Entries supplied below:
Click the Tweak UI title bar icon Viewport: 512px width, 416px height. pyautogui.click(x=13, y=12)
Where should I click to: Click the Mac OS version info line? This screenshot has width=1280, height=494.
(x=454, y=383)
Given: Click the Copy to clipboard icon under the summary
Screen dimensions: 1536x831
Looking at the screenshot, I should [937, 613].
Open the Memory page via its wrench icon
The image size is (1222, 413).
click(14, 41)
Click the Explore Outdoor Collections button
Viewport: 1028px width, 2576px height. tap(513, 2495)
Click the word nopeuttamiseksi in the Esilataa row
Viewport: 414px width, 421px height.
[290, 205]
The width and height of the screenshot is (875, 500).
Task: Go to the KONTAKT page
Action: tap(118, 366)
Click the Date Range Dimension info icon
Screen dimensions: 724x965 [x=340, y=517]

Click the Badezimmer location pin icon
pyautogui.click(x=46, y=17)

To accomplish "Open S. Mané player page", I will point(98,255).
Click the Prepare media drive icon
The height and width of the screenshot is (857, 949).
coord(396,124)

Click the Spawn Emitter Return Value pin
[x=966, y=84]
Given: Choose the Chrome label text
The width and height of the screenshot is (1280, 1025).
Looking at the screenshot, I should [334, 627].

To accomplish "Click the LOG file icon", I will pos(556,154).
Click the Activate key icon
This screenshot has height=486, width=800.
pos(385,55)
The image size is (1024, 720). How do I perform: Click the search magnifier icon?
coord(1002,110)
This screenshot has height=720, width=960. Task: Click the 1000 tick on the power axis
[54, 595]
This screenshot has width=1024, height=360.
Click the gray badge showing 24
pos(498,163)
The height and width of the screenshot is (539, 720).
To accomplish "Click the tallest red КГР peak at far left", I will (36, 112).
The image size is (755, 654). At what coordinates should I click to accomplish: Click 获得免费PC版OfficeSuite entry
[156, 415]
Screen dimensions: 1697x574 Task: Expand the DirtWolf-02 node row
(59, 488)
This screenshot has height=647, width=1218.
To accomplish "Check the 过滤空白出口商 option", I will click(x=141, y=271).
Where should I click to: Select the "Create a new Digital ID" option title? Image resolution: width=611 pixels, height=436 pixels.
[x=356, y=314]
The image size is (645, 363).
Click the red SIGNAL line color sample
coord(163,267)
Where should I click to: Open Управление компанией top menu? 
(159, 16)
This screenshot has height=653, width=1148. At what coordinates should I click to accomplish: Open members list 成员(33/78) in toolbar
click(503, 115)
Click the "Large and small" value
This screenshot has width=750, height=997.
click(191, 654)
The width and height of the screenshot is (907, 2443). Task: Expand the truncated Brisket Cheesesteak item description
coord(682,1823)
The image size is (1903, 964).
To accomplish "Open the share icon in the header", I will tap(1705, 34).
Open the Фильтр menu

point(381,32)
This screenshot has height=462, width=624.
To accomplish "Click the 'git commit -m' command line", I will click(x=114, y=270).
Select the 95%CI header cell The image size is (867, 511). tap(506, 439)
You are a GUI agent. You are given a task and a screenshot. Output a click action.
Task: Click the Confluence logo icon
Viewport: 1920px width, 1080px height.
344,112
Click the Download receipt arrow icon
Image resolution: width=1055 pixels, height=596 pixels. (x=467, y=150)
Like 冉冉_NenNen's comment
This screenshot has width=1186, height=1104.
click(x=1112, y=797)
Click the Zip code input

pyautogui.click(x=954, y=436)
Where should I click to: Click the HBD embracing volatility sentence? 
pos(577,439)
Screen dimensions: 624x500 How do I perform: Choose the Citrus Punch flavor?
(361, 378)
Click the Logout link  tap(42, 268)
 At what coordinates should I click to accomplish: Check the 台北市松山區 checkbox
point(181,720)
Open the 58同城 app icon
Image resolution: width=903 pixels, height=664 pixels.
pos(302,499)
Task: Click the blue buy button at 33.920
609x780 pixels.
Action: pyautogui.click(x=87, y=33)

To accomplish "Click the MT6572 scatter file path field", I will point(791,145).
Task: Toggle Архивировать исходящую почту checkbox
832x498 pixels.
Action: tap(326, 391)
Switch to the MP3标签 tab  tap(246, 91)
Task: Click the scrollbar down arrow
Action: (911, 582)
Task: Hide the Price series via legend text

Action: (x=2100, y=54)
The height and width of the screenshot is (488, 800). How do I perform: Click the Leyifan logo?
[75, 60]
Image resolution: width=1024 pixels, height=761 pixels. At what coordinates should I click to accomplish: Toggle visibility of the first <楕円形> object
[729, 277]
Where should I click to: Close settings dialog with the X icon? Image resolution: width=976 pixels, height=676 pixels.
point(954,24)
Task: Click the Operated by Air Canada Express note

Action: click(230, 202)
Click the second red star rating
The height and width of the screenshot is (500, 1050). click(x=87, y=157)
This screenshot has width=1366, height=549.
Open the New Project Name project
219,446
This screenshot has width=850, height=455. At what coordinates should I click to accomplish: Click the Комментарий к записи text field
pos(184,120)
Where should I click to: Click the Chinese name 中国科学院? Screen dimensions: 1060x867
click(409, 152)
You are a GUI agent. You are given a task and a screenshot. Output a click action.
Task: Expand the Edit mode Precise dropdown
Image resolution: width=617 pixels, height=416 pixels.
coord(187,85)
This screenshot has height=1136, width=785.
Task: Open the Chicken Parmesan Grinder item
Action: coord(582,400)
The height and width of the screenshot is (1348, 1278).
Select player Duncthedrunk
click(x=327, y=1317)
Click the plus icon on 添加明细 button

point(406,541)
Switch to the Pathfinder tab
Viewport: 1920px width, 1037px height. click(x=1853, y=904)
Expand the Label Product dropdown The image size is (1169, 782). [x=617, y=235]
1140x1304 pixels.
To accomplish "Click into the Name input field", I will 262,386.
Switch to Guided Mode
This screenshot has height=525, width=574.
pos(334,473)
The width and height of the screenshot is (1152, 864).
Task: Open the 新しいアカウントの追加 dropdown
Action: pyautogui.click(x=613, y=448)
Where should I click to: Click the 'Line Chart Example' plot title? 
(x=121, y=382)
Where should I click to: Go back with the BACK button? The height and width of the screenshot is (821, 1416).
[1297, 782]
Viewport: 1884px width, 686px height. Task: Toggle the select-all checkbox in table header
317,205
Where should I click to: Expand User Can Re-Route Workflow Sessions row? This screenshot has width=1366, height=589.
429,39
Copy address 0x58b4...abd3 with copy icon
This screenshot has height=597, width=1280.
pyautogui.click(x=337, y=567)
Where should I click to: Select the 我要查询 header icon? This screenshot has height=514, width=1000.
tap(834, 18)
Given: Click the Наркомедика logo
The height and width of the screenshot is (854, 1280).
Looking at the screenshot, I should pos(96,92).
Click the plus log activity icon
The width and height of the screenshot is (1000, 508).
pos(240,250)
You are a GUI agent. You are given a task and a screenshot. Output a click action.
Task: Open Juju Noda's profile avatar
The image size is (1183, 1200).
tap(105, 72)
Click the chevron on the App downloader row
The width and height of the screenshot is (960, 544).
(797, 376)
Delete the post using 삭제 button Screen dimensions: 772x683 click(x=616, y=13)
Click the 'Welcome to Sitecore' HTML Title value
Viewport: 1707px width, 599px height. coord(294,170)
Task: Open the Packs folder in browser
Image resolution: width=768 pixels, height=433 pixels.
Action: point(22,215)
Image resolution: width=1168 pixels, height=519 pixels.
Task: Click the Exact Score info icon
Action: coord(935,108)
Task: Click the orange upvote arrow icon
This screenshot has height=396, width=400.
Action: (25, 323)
End of Entries supplied.
Lines from the one containing "Task: Open the Packs folder in browser" through the last line of the records, both included, are the only ones to print, each exactly as it is.

Task: Open the Packs folder in browser
Image resolution: width=768 pixels, height=433 pixels.
Action: point(22,215)
Image resolution: width=1168 pixels, height=519 pixels.
Task: Click the Exact Score info icon
Action: coord(935,108)
Task: Click the orange upvote arrow icon
This screenshot has height=396, width=400.
Action: (25, 323)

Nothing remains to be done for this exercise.